Back in May this year when the people of Prampram celebrated the Kpledoo festival, one of the jama groups composed a song which called for an immediate end to the murder of some prominent elders in the town. Below is:
In the past Prampram was not like this
But today, they are firing guns and,
taking innocent lives in Prampram township
this should never be our story
The song stuck in my head for weeks and because I filmed the processing from Upper to Lower Prampram on that day, that very video stood out for me. Later in the evening, whilst trying to reflect on the message in the song, it dawned on me that some prominent elders were sadly murdered by unknown assailants who are yet to be apprehended.
The song took me back to when I was a child growing up in the town-and how such gruesome murders were never part of our story. But be that as it may, the people of Prampram forged ahead, came together, and celebrated the Kpledoo in peace and harmony.
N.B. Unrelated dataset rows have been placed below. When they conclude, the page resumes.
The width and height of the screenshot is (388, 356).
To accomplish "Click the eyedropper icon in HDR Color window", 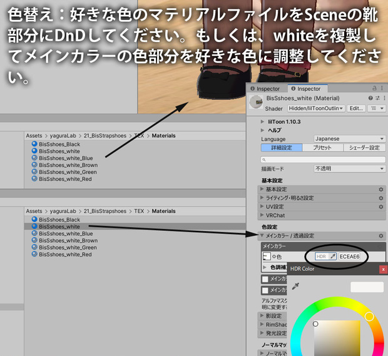I will pos(295,286).
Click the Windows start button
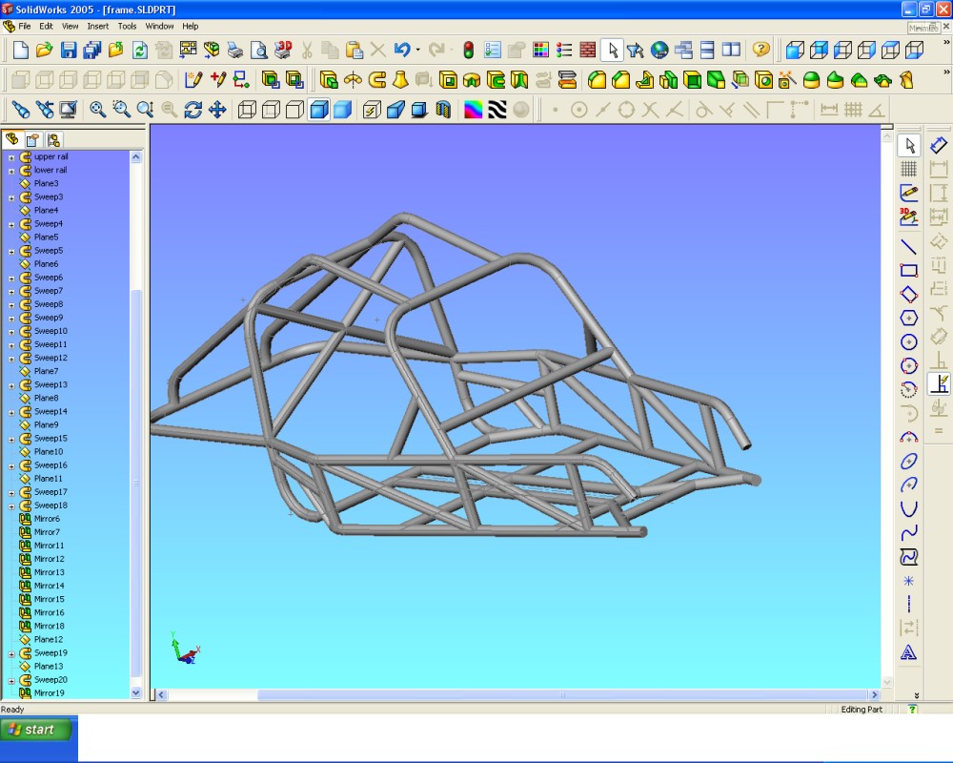The image size is (953, 763). (36, 730)
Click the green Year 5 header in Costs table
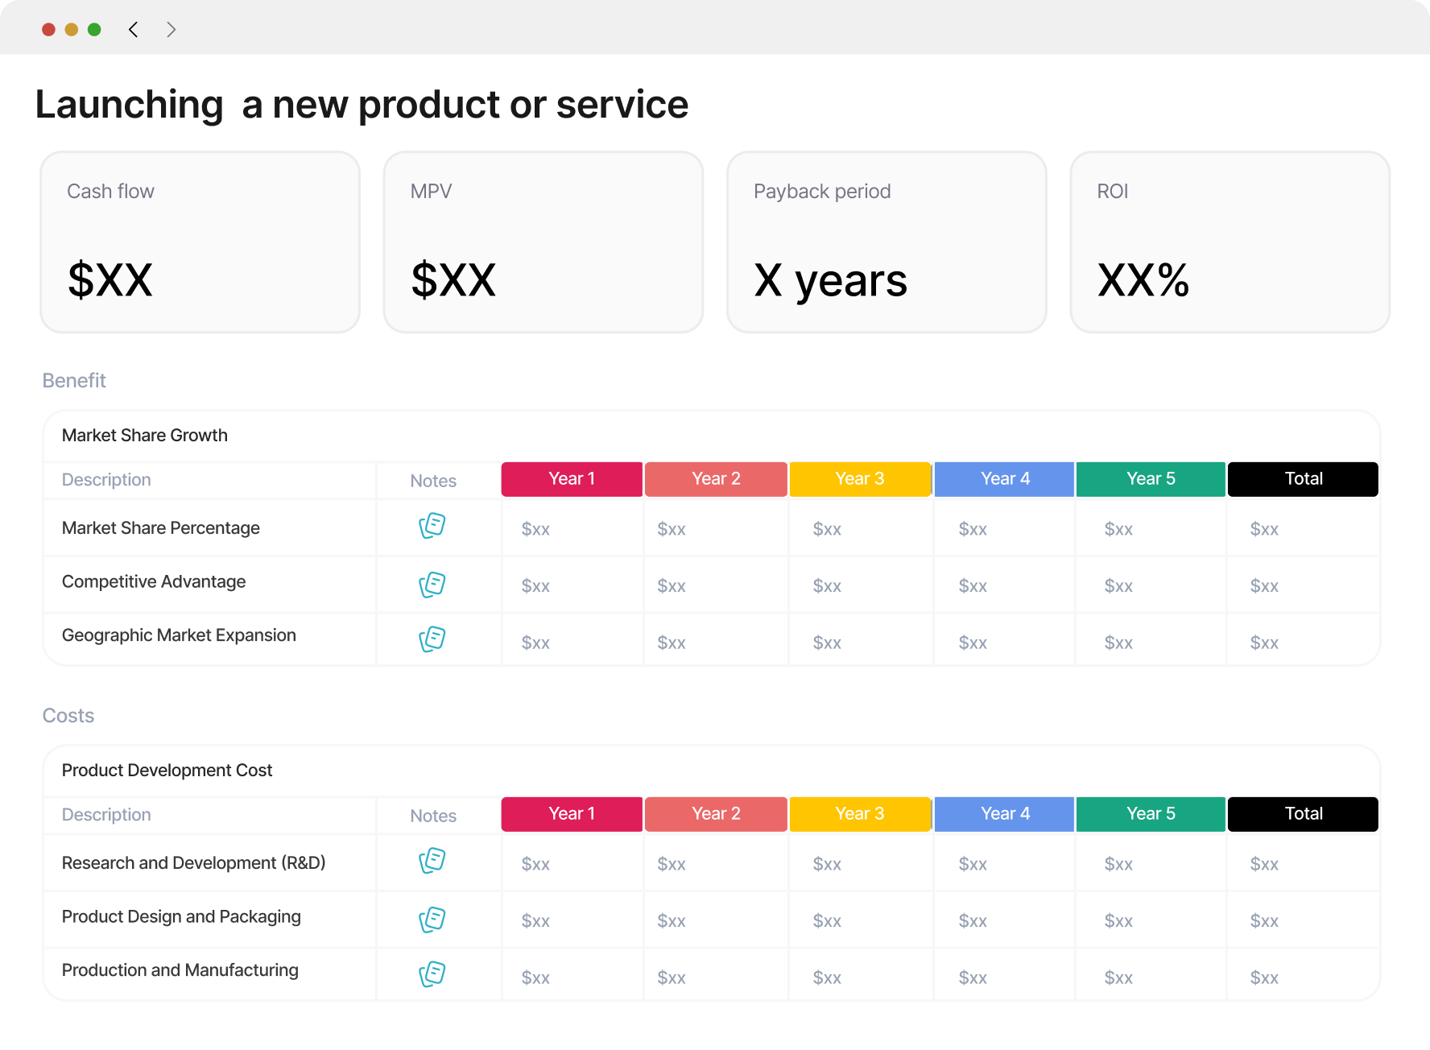 click(1151, 814)
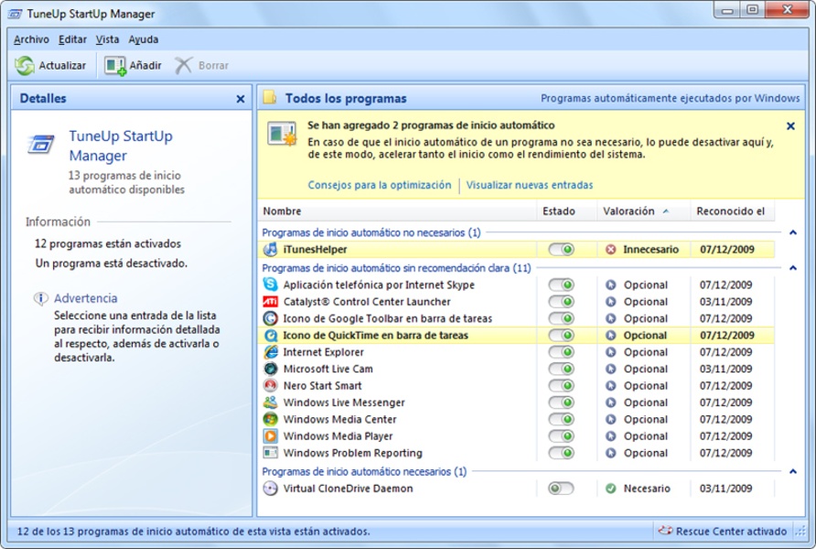Turn off Internet Explorer startup toggle
This screenshot has height=549, width=816.
click(561, 352)
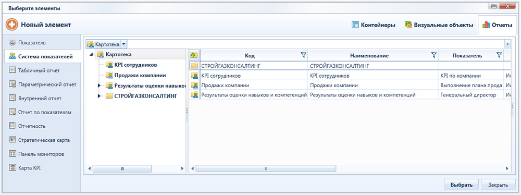Open the Код column filter

pos(303,55)
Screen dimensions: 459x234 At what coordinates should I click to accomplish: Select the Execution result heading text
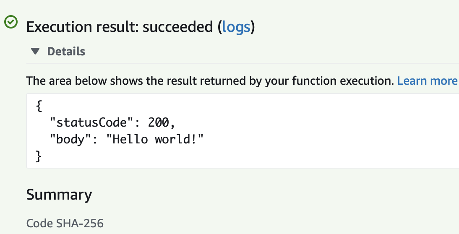[141, 27]
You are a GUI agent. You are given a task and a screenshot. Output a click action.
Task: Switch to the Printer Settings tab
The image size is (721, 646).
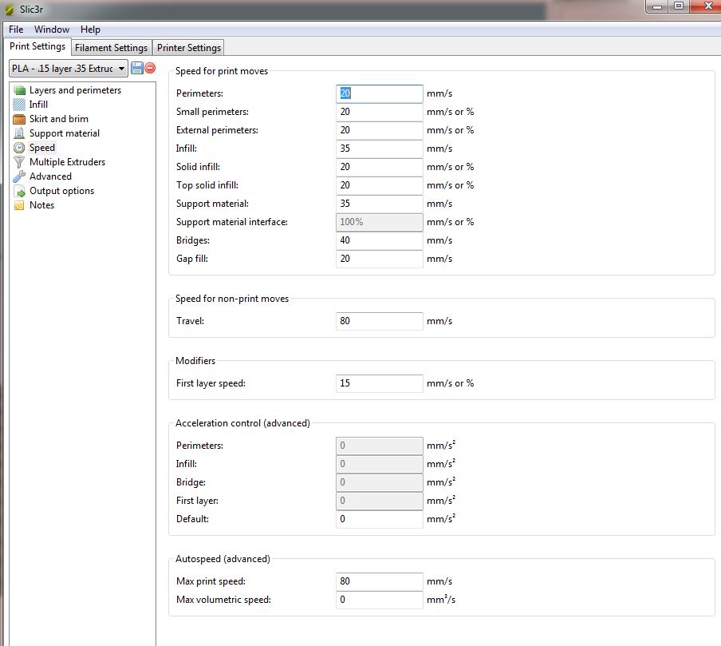point(189,48)
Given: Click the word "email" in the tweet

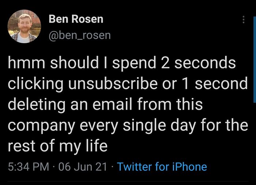Looking at the screenshot, I should pos(109,105).
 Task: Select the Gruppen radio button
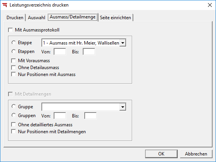pyautogui.click(x=14, y=116)
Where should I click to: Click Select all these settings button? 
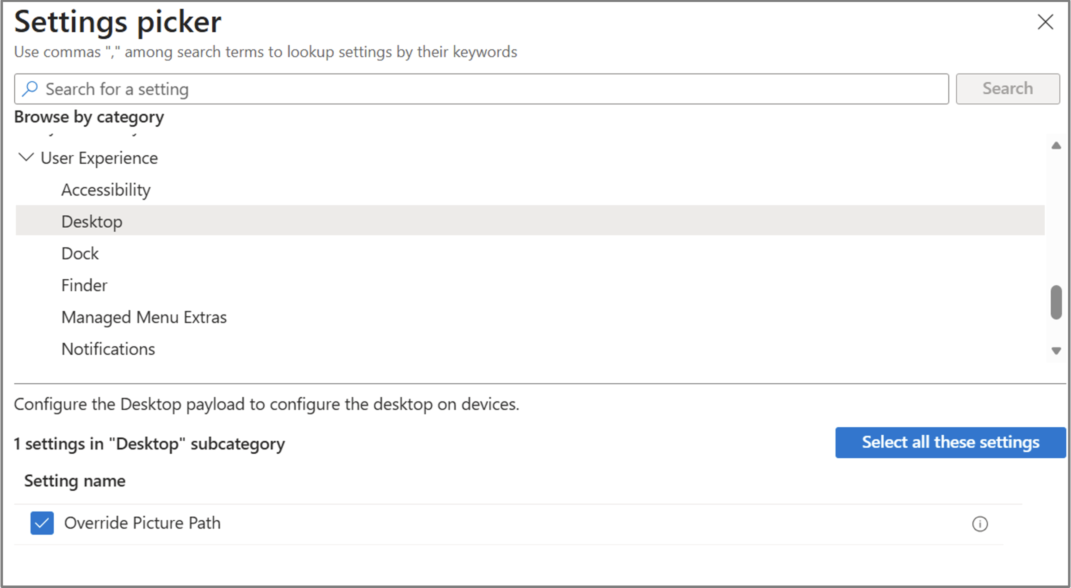pyautogui.click(x=950, y=443)
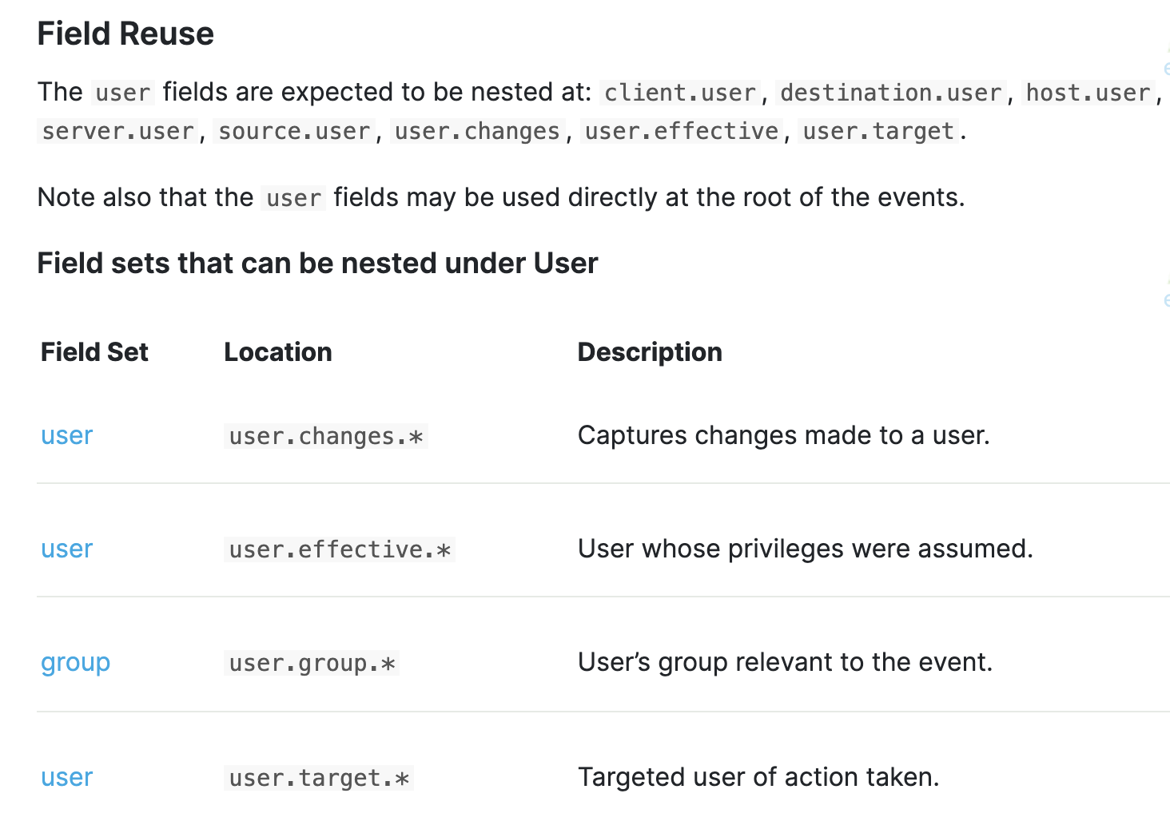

Most people I spoke to confirmed it was the best they had witnessed in years. All the disputing parties came together and by so doing, rallied around the people for a common cause.
The outcome encouraged most people who were confident the Homowo was going to be celebrated in the same peaceful manner.
So, on Tuesday when Nene Tetteh Waka III, Paramount Chief of Prampram, (Gbugblaa), flanked by the Paramount Queenmother, Naa Osabu Abbey I, the stool father, sub-traditional rulers and royal warriors, sprinkled the traditional meal, Kpekple or Kpokpoi through the three ‘Royal Gates’, it was the strongest indication the elders had listened to the appeals from indigenes and residents for them to use the Homowo to come together as a people, so the memory of our ancestors would be honored in peace and dignity.
Nene Waka III, dressed in a red cloth with red traditional sandals and red turban, traditional green leaves around his neck, started the rites from Lalue Pi33 once Naa Lalue and Lalue Larbia had performed the libation. He proceeded from Annor Wem to other sub-clans before hitting the streets, where he sprinkled the meal to the admiration and appreciation of onlookers, who were waiting to witness the rites.
The ritual, which is associated with the celebration among other Ga-Dangbes, is to acknowledge the important role the ancestral gods continue to play in the lives of the town.
As an indigen who is familiar with the celebration and had witnessed it in the past, this very one is the best in more than four years, and this does not include the pandemic. The commitment of the chiefs and elders to bring suspected warring parties together, is commendable.
Even on Wednesday which is dedicated to the gathering of the various families, I felt something right was happening in the town. Though people often turned up for such meetings, pay their dues and leave after that, without even getting to know other family members, this time around people stayed and engaged each other.
One poignant aspect for me was when the only child of a late cousin of mine, about 12 years, walked into the family house with his mother’s relative, holding the obituary poster of one my late aunties who died more than 20 years ago, to seek direction to the family house.
It was an emotional moment for everyone. If indeed the dead still lingers among the living, I have no doubt my cousin, his mother, and the rest of the siblings, including my mother, will be smiling from the ancestral world.
This year’s Homowo in several Ga-Dangbe quarters has been relatively peaceful. From across most Ga states, including places which used to record clashes among rival families when it comes to who has the right to perform the sprinkling of the Kpekple, the celebrations were observed without troubles.
Greater Accra Regional Minister Henry Quartey was so impressed he tweeted the following: “For the first time in over 10 years, the people of Gadangme are celebrating Homowo under no restrictions and protection from the Police and I pray for its sustenance.”